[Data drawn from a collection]
━━━━━━━━━━━━━━━━━━━━━━━━━━━━━━

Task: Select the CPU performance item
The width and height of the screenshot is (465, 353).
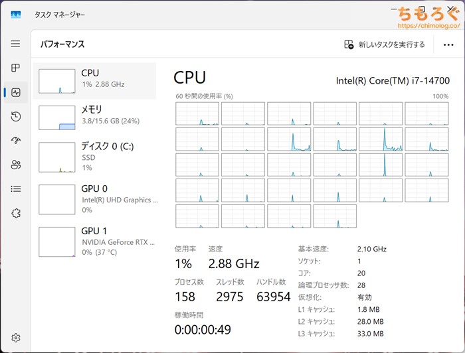Action: (94, 81)
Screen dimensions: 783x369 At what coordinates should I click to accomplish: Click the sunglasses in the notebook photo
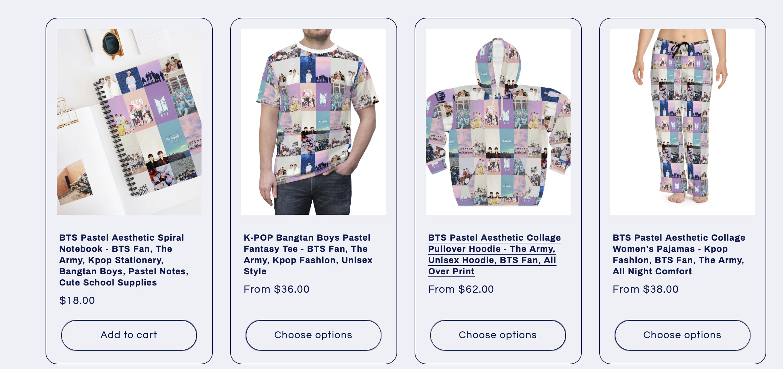tap(112, 44)
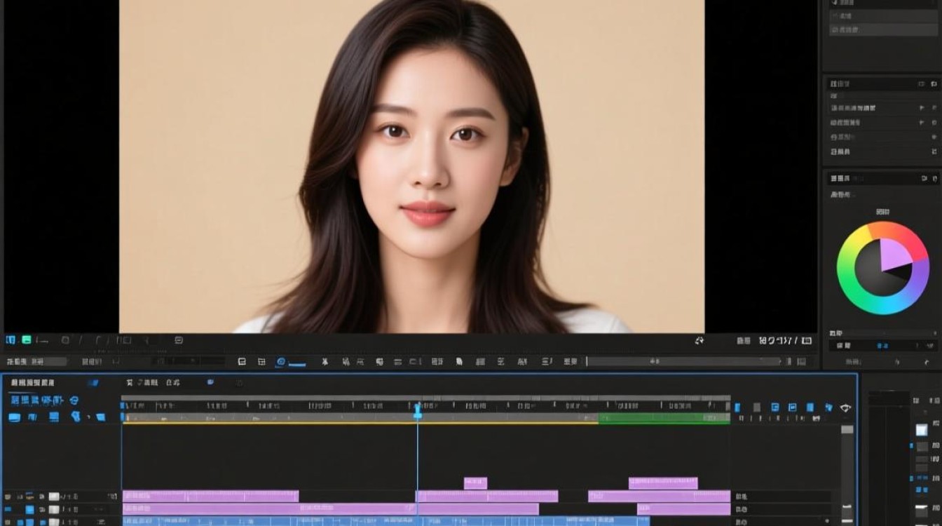Click the first blue icon in the timeline's left tool row
942x526 pixels.
[14, 417]
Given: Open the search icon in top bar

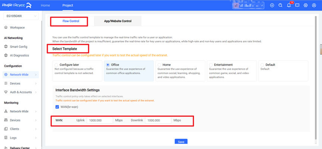Looking at the screenshot, I should [x=280, y=6].
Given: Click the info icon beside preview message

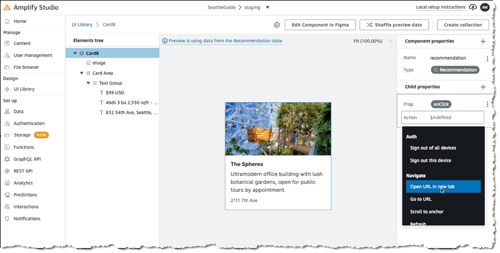Looking at the screenshot, I should (x=165, y=41).
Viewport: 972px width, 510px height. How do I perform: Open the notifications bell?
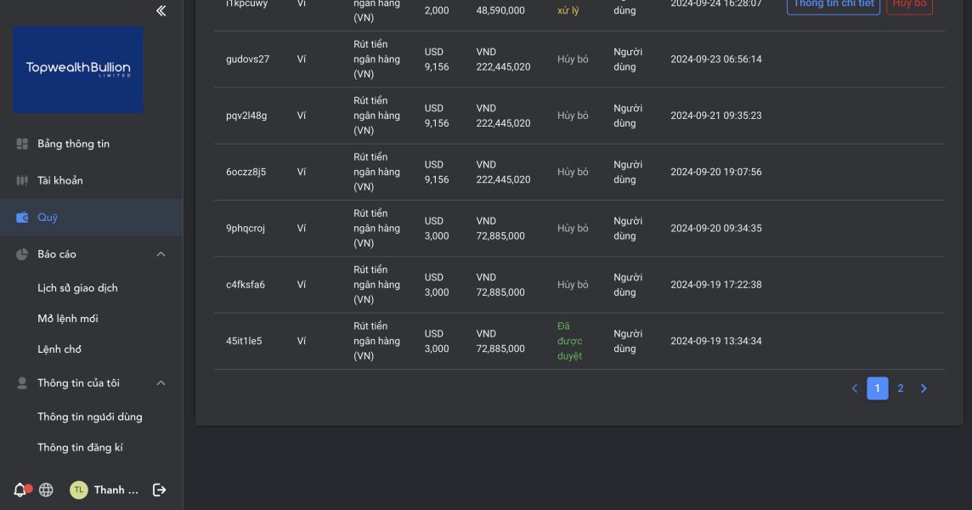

━━━━━━━━━━━━━━━━━━━━━━━━━━━━━━

Do this: Transcribe every row above verbatim, omitting the pictures from your answer.

In response:
Task: Select the CPU performance item
The width and height of the screenshot is (465, 353).
Action: (94, 81)
Screen dimensions: 783x369 At what coordinates should I click to accomplish: Click the sunglasses in the notebook photo
tap(112, 44)
Click the first blue icon in the timeline's left tool row
942x526 pixels.
[14, 417]
Given: Open the search icon in top bar

Looking at the screenshot, I should [x=280, y=6].
Given: Click the info icon beside preview message

Looking at the screenshot, I should (x=165, y=41).
Viewport: 972px width, 510px height. How do I perform: Open the notifications bell?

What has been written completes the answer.